La figure centrale fut le compositeur (opéras, cantates et musique sacrée), professeur de chant et imprésario napolitain Nicola Porpora (1686-1768). George Sand le qualifia de“premier maître de chant de l’univers”. Porpora devait sa renommée à ses élèves, les castrats les plus célèbres: Farinelli, Caffarelli, Salimbeni, Appiani et Porporino. Porpora fut, entre autres, le professeur de l’éminent librettiste d’opéras Pietro Metastasio ainsi que, dans une certaine mesure, des compositeurs Johann Adolf Hasse et Joseph Haydn (à Vienne). Porpora était un personnage à la fois paternel et tyrannique. Parmi ses élèves on compte également la lectrice Maria Antonia Walpurgis, musicienne et compositrice de grand talent.

Nicola Porpora reçut sa propre formation au conservatoire des Poveri di Gesù Cristo à Naples, sa ville natale. Son premier opéra, Agrippina, composé en 1708, sera entendu à la cour. Il créa d’autres opéras pour Naples, Vienne et Rome, notamment pour des occasions festives de la famille impériale autrichienne (Angelica de 1720 et Gli orti esperidi de 1721 sont deux opéras écrits en vers par Metastasio et interprétés par le jeune Farinelli.

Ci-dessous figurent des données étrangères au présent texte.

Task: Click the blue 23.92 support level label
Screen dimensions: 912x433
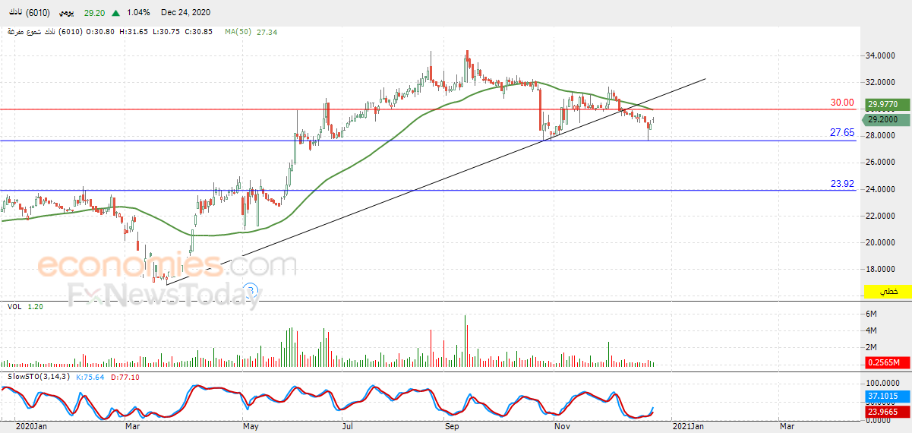Action: (841, 183)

Nicola Porpora enseigne au Conservatoire Sant’Onofrio à Naples. A partir de 1720, il devient populaire comme compositeur d’opéra. Son rival à Rome sera Leonardo Vinci. Porpora enseigne également à l’Ospedale degli Incurabili à Venise (1726-1733), puis à Londres, engagé par un groupe d’Anglais très riche pour faire concurrence avec leur nouvel Opera of the Nobility à la troupe d’opéra de Georg Friedrich Haendel (1685-1759), soutenue par le roi. A Londres, Porpora écrira cinq opéras, trois pasticci, un oratorio, de nombreuses cantates et d’autres oeuvres pour sa troupe brillante comptant les castrats Senesino et Cuzzoni, repris à Haendel, ainsi, qu’à partir de 1734, le sensationnel Farinelli.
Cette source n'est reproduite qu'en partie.